What the task asks: Find the line containing "Click the dialog" in the listing below. Repeat it exactly, along with each following line up to and including the one containing "The image size is (800, 702).".

+ + + +

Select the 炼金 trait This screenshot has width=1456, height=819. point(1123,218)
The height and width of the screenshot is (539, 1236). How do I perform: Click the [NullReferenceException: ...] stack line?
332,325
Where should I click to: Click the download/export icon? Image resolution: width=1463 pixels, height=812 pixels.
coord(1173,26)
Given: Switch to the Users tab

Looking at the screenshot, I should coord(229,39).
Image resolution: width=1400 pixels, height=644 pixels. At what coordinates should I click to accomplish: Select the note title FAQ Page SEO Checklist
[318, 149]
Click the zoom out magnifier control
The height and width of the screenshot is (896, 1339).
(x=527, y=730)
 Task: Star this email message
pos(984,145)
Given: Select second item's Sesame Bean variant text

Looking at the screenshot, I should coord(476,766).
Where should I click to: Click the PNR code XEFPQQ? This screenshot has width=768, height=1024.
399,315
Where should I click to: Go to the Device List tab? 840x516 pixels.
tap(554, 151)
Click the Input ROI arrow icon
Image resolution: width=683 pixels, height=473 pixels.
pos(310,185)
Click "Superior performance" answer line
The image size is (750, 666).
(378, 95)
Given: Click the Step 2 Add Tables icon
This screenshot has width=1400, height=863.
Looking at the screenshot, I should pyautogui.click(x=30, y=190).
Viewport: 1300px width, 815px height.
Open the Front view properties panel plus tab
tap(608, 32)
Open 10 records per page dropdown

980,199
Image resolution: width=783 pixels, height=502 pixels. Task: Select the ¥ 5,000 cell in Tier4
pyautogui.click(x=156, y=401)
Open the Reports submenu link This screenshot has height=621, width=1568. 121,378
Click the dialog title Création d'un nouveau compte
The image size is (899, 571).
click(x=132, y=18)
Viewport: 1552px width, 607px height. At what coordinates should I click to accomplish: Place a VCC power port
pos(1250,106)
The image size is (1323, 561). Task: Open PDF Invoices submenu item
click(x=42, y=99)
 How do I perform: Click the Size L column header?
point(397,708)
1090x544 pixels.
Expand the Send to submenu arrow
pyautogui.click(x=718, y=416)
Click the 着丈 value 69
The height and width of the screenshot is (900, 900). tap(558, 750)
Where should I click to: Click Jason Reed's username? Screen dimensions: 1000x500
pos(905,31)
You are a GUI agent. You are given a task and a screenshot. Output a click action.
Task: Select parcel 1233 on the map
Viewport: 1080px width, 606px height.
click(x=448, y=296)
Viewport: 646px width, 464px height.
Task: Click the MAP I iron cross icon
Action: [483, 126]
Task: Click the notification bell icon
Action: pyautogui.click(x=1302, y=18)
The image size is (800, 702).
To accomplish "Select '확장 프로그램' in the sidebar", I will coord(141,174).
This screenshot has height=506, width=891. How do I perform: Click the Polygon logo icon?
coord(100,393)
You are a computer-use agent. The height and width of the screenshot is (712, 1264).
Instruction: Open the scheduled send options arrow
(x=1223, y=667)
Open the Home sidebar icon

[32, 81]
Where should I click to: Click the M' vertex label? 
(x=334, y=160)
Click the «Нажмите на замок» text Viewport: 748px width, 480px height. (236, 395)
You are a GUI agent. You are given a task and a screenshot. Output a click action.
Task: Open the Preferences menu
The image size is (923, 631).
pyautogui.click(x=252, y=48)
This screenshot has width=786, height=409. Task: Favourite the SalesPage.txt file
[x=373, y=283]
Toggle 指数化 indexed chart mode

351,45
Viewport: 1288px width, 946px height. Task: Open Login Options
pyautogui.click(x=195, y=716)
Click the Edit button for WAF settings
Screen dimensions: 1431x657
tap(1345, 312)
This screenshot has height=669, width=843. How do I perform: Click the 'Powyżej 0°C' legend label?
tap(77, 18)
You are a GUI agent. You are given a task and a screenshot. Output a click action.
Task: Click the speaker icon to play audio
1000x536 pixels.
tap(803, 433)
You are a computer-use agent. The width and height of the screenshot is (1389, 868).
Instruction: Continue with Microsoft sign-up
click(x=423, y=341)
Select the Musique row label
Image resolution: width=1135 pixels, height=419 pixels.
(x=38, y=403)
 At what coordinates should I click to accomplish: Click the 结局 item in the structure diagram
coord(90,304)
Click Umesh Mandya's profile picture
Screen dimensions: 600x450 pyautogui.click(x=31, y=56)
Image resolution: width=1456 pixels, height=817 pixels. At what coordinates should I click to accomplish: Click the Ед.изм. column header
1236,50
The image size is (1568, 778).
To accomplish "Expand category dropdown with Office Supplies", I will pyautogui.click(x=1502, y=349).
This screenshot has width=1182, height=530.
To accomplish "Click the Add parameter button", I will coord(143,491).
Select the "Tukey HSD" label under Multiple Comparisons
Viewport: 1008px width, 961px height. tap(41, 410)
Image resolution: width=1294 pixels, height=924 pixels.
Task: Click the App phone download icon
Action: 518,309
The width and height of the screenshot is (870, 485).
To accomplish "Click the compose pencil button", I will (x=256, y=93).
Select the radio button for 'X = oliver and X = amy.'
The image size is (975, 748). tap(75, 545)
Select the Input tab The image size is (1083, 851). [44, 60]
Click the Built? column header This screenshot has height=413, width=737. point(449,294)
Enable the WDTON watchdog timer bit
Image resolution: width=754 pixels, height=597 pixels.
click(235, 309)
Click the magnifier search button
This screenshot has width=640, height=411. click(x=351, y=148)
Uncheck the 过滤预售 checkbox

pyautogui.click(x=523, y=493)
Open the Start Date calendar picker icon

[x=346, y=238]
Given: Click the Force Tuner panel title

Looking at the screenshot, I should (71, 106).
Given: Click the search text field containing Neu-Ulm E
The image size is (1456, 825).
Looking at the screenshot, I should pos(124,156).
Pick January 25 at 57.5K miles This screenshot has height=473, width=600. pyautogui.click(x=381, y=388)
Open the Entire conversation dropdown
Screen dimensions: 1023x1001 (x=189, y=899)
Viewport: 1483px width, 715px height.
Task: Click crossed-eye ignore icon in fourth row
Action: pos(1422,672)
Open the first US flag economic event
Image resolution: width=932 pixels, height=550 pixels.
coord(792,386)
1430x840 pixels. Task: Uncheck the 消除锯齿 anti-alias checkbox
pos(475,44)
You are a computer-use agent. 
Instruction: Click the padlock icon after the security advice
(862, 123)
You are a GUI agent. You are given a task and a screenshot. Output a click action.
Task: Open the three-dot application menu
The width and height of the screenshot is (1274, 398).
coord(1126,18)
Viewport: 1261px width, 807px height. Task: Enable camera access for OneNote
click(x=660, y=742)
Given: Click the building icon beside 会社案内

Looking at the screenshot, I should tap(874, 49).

+ + + +

Answer below:
Click the dialog title Création d'un nouveau compte
The image size is (899, 571).
click(x=132, y=18)
Viewport: 1552px width, 607px height. At what coordinates should I click to accomplish: Place a VCC power port
pos(1250,106)
The image size is (1323, 561). Task: Open PDF Invoices submenu item
click(x=42, y=99)
 How do I perform: Click the Size L column header?
point(397,708)
1090x544 pixels.
Expand the Send to submenu arrow
pyautogui.click(x=718, y=416)
Click the 着丈 value 69
The height and width of the screenshot is (900, 900). tap(558, 750)
Where should I click to: Click Jason Reed's username? Screen dimensions: 1000x500
pos(905,31)
You are a GUI agent. You are given a task and a screenshot. Output a click action.
Task: Select parcel 1233 on the map
Viewport: 1080px width, 606px height.
click(x=448, y=296)
Viewport: 646px width, 464px height.
Task: Click the MAP I iron cross icon
Action: [483, 126]
Task: Click the notification bell icon
Action: pyautogui.click(x=1302, y=18)
The image size is (800, 702).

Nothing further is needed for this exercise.